▶ What this task involves
Whatever the records say, set them down exactly.

▶ Recorded information

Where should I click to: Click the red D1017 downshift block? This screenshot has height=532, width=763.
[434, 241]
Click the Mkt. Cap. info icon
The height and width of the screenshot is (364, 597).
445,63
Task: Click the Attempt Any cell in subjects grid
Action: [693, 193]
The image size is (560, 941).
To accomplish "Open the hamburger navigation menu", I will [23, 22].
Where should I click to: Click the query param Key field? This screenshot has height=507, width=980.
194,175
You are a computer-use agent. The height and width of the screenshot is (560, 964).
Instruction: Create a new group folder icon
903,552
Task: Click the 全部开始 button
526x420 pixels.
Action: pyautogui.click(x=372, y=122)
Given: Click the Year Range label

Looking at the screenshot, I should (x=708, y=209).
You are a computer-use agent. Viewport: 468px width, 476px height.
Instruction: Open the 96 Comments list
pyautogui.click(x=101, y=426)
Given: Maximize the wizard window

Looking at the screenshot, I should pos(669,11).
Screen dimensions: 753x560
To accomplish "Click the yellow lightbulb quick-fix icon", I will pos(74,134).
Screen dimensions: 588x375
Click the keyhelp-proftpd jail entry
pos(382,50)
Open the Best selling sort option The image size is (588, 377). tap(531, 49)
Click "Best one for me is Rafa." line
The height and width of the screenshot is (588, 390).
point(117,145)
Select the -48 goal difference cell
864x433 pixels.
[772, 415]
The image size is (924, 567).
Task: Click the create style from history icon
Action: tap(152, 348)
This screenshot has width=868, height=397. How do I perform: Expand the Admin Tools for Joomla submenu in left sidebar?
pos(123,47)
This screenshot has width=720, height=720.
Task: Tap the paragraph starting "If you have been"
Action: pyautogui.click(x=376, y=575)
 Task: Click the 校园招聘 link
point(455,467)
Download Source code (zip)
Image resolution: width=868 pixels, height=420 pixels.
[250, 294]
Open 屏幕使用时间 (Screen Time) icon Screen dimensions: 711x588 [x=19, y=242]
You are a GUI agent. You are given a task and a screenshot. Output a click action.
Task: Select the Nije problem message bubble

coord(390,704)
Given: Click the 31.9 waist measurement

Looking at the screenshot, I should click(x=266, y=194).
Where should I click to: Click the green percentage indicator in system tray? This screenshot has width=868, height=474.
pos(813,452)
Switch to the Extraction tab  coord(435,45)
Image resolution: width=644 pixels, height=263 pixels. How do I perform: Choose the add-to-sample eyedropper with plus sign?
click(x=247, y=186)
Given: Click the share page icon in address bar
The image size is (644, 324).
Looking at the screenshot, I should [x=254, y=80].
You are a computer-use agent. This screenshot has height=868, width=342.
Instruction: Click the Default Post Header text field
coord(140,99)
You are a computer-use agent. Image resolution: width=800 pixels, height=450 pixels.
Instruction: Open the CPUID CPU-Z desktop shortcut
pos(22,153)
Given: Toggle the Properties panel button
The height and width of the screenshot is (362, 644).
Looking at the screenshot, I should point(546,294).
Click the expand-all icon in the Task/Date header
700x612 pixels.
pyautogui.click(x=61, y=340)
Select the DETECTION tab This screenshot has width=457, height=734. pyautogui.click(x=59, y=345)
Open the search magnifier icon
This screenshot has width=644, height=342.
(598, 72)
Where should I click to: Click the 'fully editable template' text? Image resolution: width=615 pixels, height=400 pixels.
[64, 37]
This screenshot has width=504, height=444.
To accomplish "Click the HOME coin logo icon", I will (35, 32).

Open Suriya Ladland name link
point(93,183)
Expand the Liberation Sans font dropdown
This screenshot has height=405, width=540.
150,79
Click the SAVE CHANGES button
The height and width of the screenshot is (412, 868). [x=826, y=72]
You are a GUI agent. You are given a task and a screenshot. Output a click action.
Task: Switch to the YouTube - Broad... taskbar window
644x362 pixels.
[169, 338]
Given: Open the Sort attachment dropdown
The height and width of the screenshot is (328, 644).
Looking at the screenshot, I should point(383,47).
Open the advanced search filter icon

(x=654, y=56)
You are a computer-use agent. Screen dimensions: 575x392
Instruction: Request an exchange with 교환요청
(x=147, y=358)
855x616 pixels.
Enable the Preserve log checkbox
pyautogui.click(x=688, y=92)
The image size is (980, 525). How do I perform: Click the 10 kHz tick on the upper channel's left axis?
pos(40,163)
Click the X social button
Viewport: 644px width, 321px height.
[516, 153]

▶ Exercise result
Where should I click to: Click the red D1017 downshift block? This screenshot has height=532, width=763.
[434, 241]
Click the Mkt. Cap. info icon
The height and width of the screenshot is (364, 597).
445,63
Task: Click the Attempt Any cell in subjects grid
Action: [693, 193]
The image size is (560, 941).
To accomplish "Open the hamburger navigation menu", I will [23, 22].
Where should I click to: Click the query param Key field? This screenshot has height=507, width=980.
194,175
You are a computer-use agent. The height and width of the screenshot is (560, 964).
Instruction: Create a new group folder icon
903,552
Task: Click the 全部开始 button
526x420 pixels.
Action: pyautogui.click(x=372, y=122)
Given: Click the Year Range label

Looking at the screenshot, I should (x=708, y=209).
You are a computer-use agent. Viewport: 468px width, 476px height.
Instruction: Open the 96 Comments list
pyautogui.click(x=101, y=426)
Given: Maximize the wizard window

Looking at the screenshot, I should pos(669,11).
Screen dimensions: 753x560
To accomplish "Click the yellow lightbulb quick-fix icon", I will pos(74,134).
Screen dimensions: 588x375
Click the keyhelp-proftpd jail entry
pos(382,50)
Open the Best selling sort option The image size is (588, 377). tap(531, 49)
Click "Best one for me is Rafa." line
The height and width of the screenshot is (588, 390).
point(117,145)
Select the -48 goal difference cell
864x433 pixels.
[772, 415]
The image size is (924, 567).
Task: Click the create style from history icon
Action: tap(152, 348)
This screenshot has width=868, height=397. How do I perform: Expand the Admin Tools for Joomla submenu in left sidebar?
pos(123,47)
This screenshot has width=720, height=720.
Task: Tap the paragraph starting "If you have been"
Action: pyautogui.click(x=376, y=575)
 Task: Click the 校园招聘 link
point(455,467)
Download Source code (zip)
Image resolution: width=868 pixels, height=420 pixels.
[250, 294]
Open 屏幕使用时间 (Screen Time) icon Screen dimensions: 711x588 [x=19, y=242]
You are a GUI agent. You are given a task and a screenshot. Output a click action.
Task: Select the Nije problem message bubble

coord(390,704)
Given: Click the 31.9 waist measurement

Looking at the screenshot, I should click(x=266, y=194).
Where should I click to: Click the green percentage indicator in system tray? This screenshot has width=868, height=474.
pos(813,452)
Switch to the Extraction tab  coord(435,45)
Image resolution: width=644 pixels, height=263 pixels. How do I perform: Choose the add-to-sample eyedropper with plus sign?
click(x=247, y=186)
Given: Click the share page icon in address bar
The image size is (644, 324).
Looking at the screenshot, I should [x=254, y=80].
You are a computer-use agent. This screenshot has height=868, width=342.
Instruction: Click the Default Post Header text field
coord(140,99)
You are a computer-use agent. Image resolution: width=800 pixels, height=450 pixels.
Instruction: Open the CPUID CPU-Z desktop shortcut
pos(22,153)
Given: Toggle the Properties panel button
The height and width of the screenshot is (362, 644).
Looking at the screenshot, I should point(546,294).
Click the expand-all icon in the Task/Date header
700x612 pixels.
pyautogui.click(x=61, y=340)
Select the DETECTION tab This screenshot has width=457, height=734. pyautogui.click(x=59, y=345)
Open the search magnifier icon
This screenshot has width=644, height=342.
(598, 72)
Where should I click to: Click the 'fully editable template' text? Image resolution: width=615 pixels, height=400 pixels.
[64, 37]
This screenshot has width=504, height=444.
To accomplish "Click the HOME coin logo icon", I will (35, 32).

Open Suriya Ladland name link
point(93,183)
Expand the Liberation Sans font dropdown
This screenshot has height=405, width=540.
150,79
Click the SAVE CHANGES button
The height and width of the screenshot is (412, 868). [x=826, y=72]
You are a GUI agent. You are given a task and a screenshot. Output a click action.
Task: Switch to the YouTube - Broad... taskbar window
644x362 pixels.
[169, 338]
Given: Open the Sort attachment dropdown
The height and width of the screenshot is (328, 644).
Looking at the screenshot, I should point(383,47).
Open the advanced search filter icon

(x=654, y=56)
You are a computer-use agent. Screen dimensions: 575x392
Instruction: Request an exchange with 교환요청
(x=147, y=358)
855x616 pixels.
Enable the Preserve log checkbox
pyautogui.click(x=688, y=92)
The image size is (980, 525). How do I perform: Click the 10 kHz tick on the upper channel's left axis?
pos(40,163)
Click the X social button
Viewport: 644px width, 321px height.
[516, 153]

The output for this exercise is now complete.